No lo pensé dos veces y me propuse atravesar la puerta de la casa, pero tan pronto lo hice me hallé de nuevo en el interior del inmueble. Lo mismo ocurrió cuando intenté atravesar los muros y las ventanas. Me encontraba prisionera en mi propia casa, con mi asesina.

-IV-

Pasaron los días y ni siquiera podía lograr espantar a Julia. Aparentemente ella no se percataba de mi presencia o hacía cómo si no lo hiciera, como cuando éramos niñas y nos peleábamos.

Intenté desacomodar sus cosas, juguetear con sus sábanas, hacer volar sus zapatos, destejer sus inútiles carpetas e incluso arrojarle algo pesado para aplastarle la cabezota, pero todo era inútil. No podía sostener ni un alfiler. Me era imposible aprehender y hacerme con la más insignificante de las cosas. Mis manos siempre estaban vacías.

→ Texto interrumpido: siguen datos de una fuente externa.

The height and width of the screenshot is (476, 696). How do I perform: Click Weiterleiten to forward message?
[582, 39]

Todo eso me provocaba fuertes dolores de cabeza, pero me los quitaba rápidamente cada vez que recordaba que carecía de un cerebro que pudiera dolerme.

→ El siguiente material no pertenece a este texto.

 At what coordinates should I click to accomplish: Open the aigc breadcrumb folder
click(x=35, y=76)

Eso ya no era vida, aunque sobre decirlo. Hasta ese día no me había dado cuenta de la falta que me hacía estar con mi hermana. Aunque me hubiera causado la muerte, diseccionado como una mandarina y usado como abono de mis propias plantas.

Era absurdo, pero la extrañaba. La veía todos los días, pero no era lo mismo. Siempre estaba como ausente y yo no tenía más remedio que resignarme a ya no ser parte de su vida.

Mi día se limitaba a deambular por el departamento e intentar tener algún tipo de contacto con ella. Me conformaba con que mi sombra atrajera su atención. Pero nunca pasó nada. Hasta que una mañana, cuando trataba de percibir el olor de una de mis flores favoritas, sentí una corriente fría que provenía de la habitación de Julia. Eso era lo primero que sentía físicamente desde mi asesinato. Por lo que no dudé en averiguar de qué se trataba. Despacio, como quien tiene todo el tiempo del mundo, me fui acercando a su recámara, sólo para descubrirla muerta en la cama.

Mi primer sentimiento fue una profunda tristeza que me puso de rodillas frente a ella. Pero después pensé que al igual que yo, Julia no tardaría en volverse un fantasma y volveríamos a estar las dos juntas de nuevo, como cuando éramos pequeñas, pero para siempre. Entonces mi corazón se llenó de alegría e ilusión.

Pacientemente me senté a los pies de la cama de mi hermana y esperé durante horas, días y semanas. Julia jamás despertó. Ahora sí me encontraba sola, completamente sola.